The cover may look familiar to some as the author Lindy Wildsmith released this back at the latter end of last year. And I’ll hold my hands up, I’m late into the party when I promised to take a look at this. The aforementioned reason perhaps, as essentially I’ll be raking in some ideas that Lindy has published, and wishing I could recreate for the crowds in Manchester. Intrigue has got the better of me though as the aspect of DIY liquids has become a hot topic in the last few years between both bartenders and customers.
So lets take a look.
Lindy herself runs a venue named ‘The Chef’s Room’ in Wales, specialising in British country cooking and Italian regional food, a passion she picked up after living in Rome for several years. This sentence alone sets the tone of the recipes and ideas. Italy is seen as on of the countries that originates the combination of herbs, elixirs and fruits, while Britain gives the simplicity to the recipes which make them stand out for all to re-create. Take her ideas for cordials and soft drinks. The first recipe is a ‘Italian lime siroppo‘, a modern take on a 1696 idea, and is essentially 5 limes, and a 2:1 ratio of water to sugar. You couldn’t start with a simpler Italian/British combination! Grenadine, ginger, lemon barley and spiced blackberry are all covered, as are some of the more intriguing bases including raspberry vinegar, rosehip syrup and syrop de menthe (mint).

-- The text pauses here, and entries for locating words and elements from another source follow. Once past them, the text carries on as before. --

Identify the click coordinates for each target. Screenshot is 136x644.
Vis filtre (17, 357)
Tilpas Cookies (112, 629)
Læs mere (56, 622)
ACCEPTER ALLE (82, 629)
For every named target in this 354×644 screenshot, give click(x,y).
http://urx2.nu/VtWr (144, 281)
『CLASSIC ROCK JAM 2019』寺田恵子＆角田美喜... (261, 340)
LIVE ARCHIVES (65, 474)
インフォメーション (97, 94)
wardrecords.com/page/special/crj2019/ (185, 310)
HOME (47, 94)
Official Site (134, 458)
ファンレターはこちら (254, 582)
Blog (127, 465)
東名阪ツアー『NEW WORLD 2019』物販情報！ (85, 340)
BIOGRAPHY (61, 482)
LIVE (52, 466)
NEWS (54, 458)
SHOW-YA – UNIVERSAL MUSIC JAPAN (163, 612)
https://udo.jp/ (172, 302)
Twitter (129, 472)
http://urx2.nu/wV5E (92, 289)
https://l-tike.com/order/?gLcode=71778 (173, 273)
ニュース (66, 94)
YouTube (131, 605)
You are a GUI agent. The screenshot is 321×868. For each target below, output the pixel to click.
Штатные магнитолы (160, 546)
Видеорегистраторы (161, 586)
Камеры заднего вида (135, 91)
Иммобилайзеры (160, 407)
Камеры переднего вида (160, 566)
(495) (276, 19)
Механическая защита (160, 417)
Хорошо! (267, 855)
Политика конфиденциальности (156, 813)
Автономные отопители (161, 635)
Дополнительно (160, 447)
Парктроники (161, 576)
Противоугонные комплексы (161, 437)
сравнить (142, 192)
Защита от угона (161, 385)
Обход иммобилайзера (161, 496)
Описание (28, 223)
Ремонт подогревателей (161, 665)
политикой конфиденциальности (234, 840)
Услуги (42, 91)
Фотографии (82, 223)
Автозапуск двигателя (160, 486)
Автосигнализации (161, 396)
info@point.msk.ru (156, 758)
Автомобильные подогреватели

It’s not just your usual syrups that Lindy covers though. she dives into the likes of beer, cider and perry, wine, digestifs, punches and cocktails, as well as dabbling with non alcohol versions of sparkling, soft drinks and elegant mocktails. Her mocktails, for example, utilise her previous recipes, including one for a ‘Prohibition’ cocktail. Home-made apple juice combines with syrop de menthe and egg for a truly unique drink for an evening. I’m sure there’s no better feeling when you blend two home-made creations to make one truly artisan drink!
it’s not just your usual fruits and herbs that get a shoe-in within the book though. The last chapter dives into the teas, tisanes and spicy brews, something that has grown with fascination these last few years. Examples include ‘herb garden tisanes‘ using thyme, sweet cicely and borage amongst others, or ‘hot tangerine and nutmeg chocolate’ that will surely blow away your usual supermarket mix. While flicking through though, you can’t help but notice some stunning photography skills which really make each recipe hit with impact. Photographer Kevin Summers is a 20 year veteran, working with the likes of Delia Smith and Nigel Slater, and has produced some amazing shots of all aspects of recipe production.
I’m glad I plucked up the courage to open up and have a read. A recipe book essentially, and one that has now filled me with ideas for that opening night. The recipes are simple and I’m sure incredibly effective, and it seems that there is a finished product that would work for just about any palate. Variation is key these days, and Lindy has got it spot on. Grab a copy and take a look for yourself. I suppose though that I can only guess at the moment that her recipes will stand up to others who have come before her.
Give it a year and I’ll let you know.